DATA SHOWN below:
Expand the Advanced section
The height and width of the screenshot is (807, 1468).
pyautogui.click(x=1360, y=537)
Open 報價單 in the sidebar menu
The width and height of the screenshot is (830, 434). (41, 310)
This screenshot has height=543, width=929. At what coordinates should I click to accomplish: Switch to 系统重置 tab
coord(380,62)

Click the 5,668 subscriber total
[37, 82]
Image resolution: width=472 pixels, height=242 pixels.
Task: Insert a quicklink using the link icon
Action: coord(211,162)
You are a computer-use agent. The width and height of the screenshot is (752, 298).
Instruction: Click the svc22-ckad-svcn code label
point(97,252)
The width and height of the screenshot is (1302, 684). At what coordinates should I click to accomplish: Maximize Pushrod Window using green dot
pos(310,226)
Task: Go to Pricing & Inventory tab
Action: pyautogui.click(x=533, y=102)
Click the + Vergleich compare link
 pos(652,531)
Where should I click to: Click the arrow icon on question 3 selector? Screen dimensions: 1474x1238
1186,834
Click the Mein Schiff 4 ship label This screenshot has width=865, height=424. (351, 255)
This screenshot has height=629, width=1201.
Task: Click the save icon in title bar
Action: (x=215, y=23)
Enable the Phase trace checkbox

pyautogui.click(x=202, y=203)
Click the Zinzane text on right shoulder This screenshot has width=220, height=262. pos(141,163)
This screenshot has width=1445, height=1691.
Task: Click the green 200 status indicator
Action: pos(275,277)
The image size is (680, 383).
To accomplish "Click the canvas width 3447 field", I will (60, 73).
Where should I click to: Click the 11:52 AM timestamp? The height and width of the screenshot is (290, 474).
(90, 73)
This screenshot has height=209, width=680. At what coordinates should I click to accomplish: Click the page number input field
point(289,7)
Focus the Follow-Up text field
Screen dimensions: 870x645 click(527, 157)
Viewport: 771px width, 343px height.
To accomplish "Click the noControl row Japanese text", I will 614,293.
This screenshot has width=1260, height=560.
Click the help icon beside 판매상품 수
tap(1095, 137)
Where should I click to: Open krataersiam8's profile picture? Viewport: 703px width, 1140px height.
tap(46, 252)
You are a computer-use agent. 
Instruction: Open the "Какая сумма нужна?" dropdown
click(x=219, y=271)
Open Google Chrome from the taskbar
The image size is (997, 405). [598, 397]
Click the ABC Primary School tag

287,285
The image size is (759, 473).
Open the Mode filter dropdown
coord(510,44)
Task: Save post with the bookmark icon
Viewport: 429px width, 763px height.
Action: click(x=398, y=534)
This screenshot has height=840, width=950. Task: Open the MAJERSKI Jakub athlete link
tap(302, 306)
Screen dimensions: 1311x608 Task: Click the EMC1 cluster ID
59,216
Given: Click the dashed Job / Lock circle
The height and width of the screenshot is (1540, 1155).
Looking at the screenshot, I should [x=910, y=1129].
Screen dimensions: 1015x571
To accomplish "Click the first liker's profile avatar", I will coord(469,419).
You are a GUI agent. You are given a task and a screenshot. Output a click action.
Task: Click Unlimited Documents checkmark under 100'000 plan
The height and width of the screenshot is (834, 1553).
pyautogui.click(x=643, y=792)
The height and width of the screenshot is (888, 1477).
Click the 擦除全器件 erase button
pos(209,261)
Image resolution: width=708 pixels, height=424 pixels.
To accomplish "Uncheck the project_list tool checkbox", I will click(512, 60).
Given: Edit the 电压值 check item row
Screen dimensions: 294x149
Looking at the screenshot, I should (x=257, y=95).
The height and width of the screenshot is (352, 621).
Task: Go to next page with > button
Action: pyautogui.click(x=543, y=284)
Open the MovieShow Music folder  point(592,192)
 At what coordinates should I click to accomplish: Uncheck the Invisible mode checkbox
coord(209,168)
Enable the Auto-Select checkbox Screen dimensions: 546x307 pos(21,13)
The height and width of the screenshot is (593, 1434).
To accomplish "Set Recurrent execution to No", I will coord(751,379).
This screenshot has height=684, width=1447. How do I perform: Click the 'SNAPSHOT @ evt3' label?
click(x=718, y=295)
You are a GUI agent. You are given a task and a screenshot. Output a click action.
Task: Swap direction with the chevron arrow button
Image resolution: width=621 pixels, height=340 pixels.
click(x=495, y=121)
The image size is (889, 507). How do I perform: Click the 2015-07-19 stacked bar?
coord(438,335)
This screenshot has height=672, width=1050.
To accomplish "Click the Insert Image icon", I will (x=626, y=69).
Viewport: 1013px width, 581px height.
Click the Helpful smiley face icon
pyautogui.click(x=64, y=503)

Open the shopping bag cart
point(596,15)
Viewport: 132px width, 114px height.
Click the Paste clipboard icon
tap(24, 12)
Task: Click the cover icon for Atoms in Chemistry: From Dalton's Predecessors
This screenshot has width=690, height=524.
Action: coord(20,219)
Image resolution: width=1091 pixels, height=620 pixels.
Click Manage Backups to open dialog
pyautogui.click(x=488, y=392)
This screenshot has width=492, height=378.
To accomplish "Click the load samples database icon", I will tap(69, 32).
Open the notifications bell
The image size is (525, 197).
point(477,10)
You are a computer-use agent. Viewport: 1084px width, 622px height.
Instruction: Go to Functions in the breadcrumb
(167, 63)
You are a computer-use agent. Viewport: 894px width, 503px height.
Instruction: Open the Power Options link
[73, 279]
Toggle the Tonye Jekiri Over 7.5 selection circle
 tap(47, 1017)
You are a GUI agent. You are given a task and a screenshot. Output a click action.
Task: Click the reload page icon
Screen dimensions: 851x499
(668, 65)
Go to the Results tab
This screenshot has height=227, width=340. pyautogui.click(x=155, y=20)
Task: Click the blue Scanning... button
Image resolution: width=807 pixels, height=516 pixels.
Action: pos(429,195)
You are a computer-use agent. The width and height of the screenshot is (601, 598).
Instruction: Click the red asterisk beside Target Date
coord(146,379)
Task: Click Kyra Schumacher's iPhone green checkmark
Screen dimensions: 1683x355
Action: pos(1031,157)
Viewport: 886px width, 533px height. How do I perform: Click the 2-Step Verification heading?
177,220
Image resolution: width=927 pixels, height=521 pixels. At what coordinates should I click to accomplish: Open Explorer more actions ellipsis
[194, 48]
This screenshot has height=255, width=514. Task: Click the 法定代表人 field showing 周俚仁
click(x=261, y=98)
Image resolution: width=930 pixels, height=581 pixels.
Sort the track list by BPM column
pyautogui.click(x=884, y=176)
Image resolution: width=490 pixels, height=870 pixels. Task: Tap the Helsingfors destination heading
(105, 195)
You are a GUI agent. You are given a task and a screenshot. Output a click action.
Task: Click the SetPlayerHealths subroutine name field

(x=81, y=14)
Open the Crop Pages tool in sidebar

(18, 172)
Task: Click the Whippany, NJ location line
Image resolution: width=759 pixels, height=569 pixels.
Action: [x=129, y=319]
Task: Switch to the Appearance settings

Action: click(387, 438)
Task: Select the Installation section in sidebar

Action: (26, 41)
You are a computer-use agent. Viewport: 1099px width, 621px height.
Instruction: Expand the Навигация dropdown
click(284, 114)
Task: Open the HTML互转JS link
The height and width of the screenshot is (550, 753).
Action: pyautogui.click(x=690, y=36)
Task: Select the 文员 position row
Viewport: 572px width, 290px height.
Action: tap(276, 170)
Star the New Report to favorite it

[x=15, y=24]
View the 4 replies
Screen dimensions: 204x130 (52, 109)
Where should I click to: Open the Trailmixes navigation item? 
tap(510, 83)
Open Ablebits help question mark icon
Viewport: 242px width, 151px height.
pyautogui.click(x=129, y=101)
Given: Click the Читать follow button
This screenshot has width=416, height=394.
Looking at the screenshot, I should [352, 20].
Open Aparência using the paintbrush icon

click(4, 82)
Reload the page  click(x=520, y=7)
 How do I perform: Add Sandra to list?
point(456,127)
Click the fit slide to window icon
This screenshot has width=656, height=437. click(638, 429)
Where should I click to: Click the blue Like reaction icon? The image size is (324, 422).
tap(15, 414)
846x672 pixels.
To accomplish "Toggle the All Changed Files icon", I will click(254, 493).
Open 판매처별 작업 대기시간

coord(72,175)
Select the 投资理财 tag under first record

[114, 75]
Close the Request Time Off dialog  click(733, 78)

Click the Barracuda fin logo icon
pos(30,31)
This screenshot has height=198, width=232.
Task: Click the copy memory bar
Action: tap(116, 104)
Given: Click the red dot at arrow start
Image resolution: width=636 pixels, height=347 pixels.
End of DATA SHOWN.
THE TASK>
Return every line of the data above in which "checkmark" appears.

COMPLETED EXERCISE>
Task: Click Unlimited Documents checkmark under 100'000 plan
Task: Click Kyra Schumacher's iPhone green checkmark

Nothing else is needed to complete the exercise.